*** DATA LISTING Section Begins ***
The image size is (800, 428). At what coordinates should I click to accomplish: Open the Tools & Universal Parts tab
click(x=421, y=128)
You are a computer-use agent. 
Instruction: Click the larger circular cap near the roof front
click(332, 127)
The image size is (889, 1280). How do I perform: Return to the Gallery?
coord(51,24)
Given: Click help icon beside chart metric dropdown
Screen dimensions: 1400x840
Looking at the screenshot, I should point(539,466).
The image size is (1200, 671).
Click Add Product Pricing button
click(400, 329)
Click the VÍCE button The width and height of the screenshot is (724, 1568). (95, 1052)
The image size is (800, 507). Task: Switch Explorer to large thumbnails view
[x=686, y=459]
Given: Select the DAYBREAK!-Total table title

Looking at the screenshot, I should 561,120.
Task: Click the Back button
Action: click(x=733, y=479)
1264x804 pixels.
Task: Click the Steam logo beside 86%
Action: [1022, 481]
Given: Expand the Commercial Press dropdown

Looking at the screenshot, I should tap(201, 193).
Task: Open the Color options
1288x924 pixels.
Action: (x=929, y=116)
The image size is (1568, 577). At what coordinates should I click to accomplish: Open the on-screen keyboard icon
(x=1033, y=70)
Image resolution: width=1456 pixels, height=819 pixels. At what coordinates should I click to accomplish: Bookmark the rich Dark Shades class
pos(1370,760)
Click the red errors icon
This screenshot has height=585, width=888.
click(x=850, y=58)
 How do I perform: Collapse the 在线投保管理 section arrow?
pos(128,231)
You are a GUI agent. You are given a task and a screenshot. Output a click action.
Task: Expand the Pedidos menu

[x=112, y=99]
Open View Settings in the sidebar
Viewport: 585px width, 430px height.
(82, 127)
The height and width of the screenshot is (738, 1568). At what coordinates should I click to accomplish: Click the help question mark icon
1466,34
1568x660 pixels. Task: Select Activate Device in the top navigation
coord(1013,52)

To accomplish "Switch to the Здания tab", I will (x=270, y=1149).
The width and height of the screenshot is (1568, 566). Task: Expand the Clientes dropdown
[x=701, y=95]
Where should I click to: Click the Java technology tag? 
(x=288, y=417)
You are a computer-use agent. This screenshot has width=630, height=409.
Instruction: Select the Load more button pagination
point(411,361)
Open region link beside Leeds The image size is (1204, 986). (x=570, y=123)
*** DATA LISTING Section Ends ***
Every line of the data above is to be repeated exactly.

The image size is (800, 428). At what coordinates should I click to accomplish: Open the Tools & Universal Parts tab
click(x=421, y=128)
You are a computer-use agent. 
Instruction: Click the larger circular cap near the roof front
click(332, 127)
The image size is (889, 1280). How do I perform: Return to the Gallery?
coord(51,24)
Given: Click help icon beside chart metric dropdown
Screen dimensions: 1400x840
Looking at the screenshot, I should point(539,466).
The image size is (1200, 671).
Click Add Product Pricing button
click(400, 329)
Click the VÍCE button The width and height of the screenshot is (724, 1568). (95, 1052)
The image size is (800, 507). Task: Switch Explorer to large thumbnails view
[x=686, y=459]
Given: Select the DAYBREAK!-Total table title

Looking at the screenshot, I should 561,120.
Task: Click the Back button
Action: click(x=733, y=479)
1264x804 pixels.
Task: Click the Steam logo beside 86%
Action: [1022, 481]
Given: Expand the Commercial Press dropdown

Looking at the screenshot, I should tap(201, 193).
Task: Open the Color options
1288x924 pixels.
Action: (x=929, y=116)
The image size is (1568, 577). At what coordinates should I click to accomplish: Open the on-screen keyboard icon
(x=1033, y=70)
Image resolution: width=1456 pixels, height=819 pixels. At what coordinates should I click to accomplish: Bookmark the rich Dark Shades class
pos(1370,760)
Click the red errors icon
This screenshot has height=585, width=888.
click(x=850, y=58)
 How do I perform: Collapse the 在线投保管理 section arrow?
pos(128,231)
You are a GUI agent. You are given a task and a screenshot. Output a click action.
Task: Expand the Pedidos menu

[x=112, y=99]
Open View Settings in the sidebar
Viewport: 585px width, 430px height.
(82, 127)
The height and width of the screenshot is (738, 1568). At what coordinates should I click to accomplish: Click the help question mark icon
1466,34
1568x660 pixels. Task: Select Activate Device in the top navigation
coord(1013,52)

To accomplish "Switch to the Здания tab", I will (x=270, y=1149).
The width and height of the screenshot is (1568, 566). Task: Expand the Clientes dropdown
[x=701, y=95]
Where should I click to: Click the Java technology tag? 
(x=288, y=417)
You are a computer-use agent. This screenshot has width=630, height=409.
Instruction: Select the Load more button pagination
point(411,361)
Open region link beside Leeds The image size is (1204, 986). (x=570, y=123)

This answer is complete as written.